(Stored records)
((
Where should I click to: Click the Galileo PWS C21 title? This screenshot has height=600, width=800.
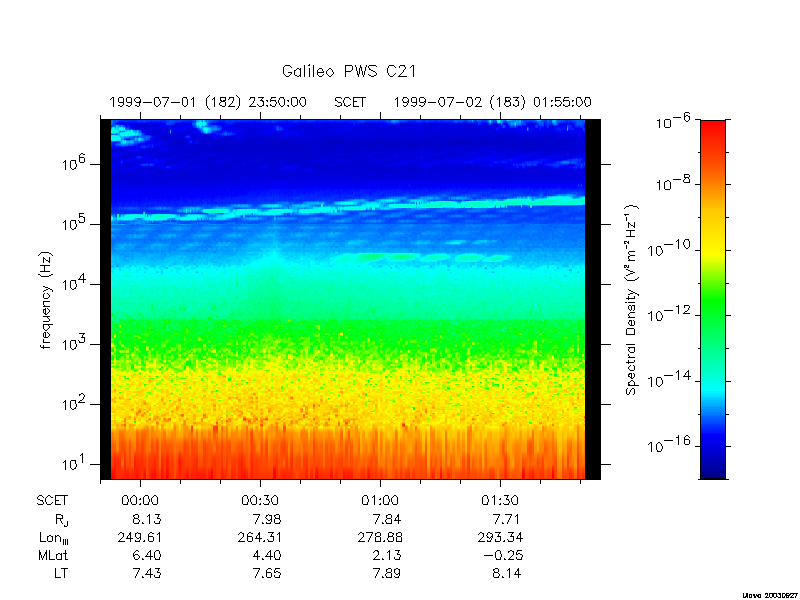[349, 71]
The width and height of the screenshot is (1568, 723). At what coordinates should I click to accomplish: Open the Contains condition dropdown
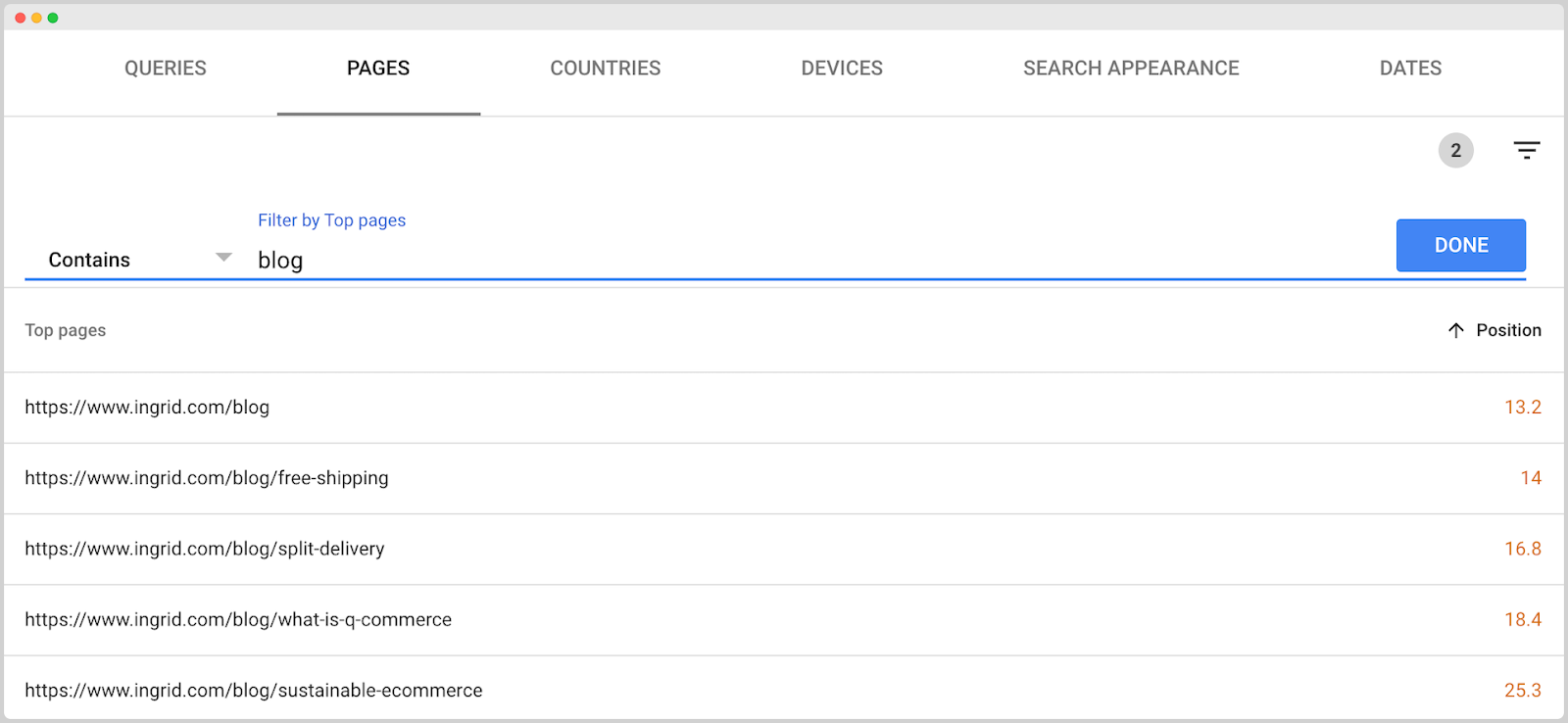[137, 260]
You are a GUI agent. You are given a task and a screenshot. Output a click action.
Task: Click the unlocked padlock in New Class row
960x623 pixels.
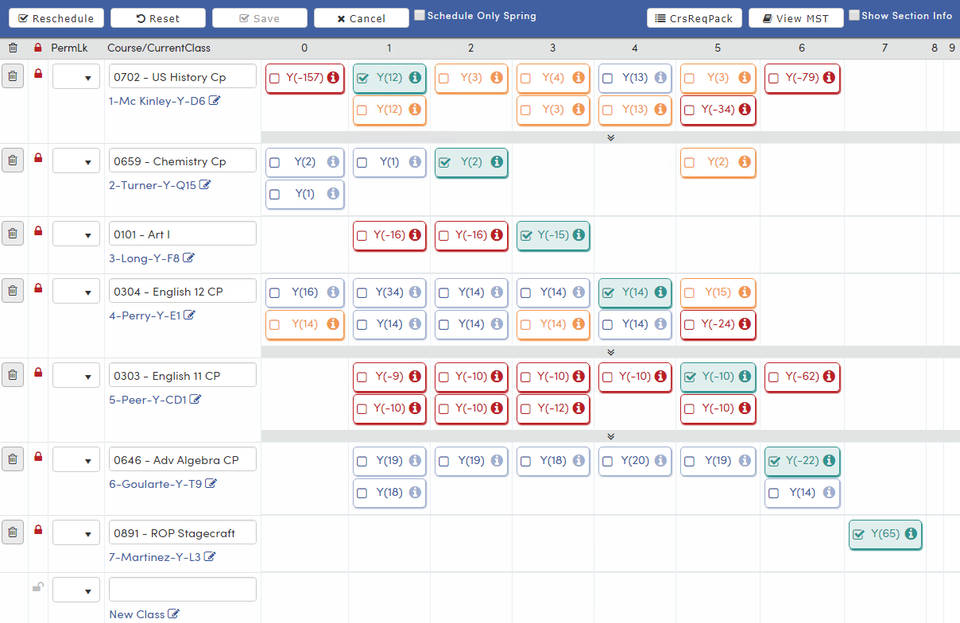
))
REQUIRED WORK: Apart from the pictures, every record must be set down exactly.

RESPONSE:
Where should I click to: Click the Galileo PWS C21 title? This screenshot has height=600, width=800.
[349, 71]
The width and height of the screenshot is (1568, 723). At what coordinates should I click to accomplish: Open the Contains condition dropdown
[137, 260]
You are a GUI agent. You are given a task and a screenshot. Output a click action.
Task: Click the unlocked padlock in New Class row
960x623 pixels.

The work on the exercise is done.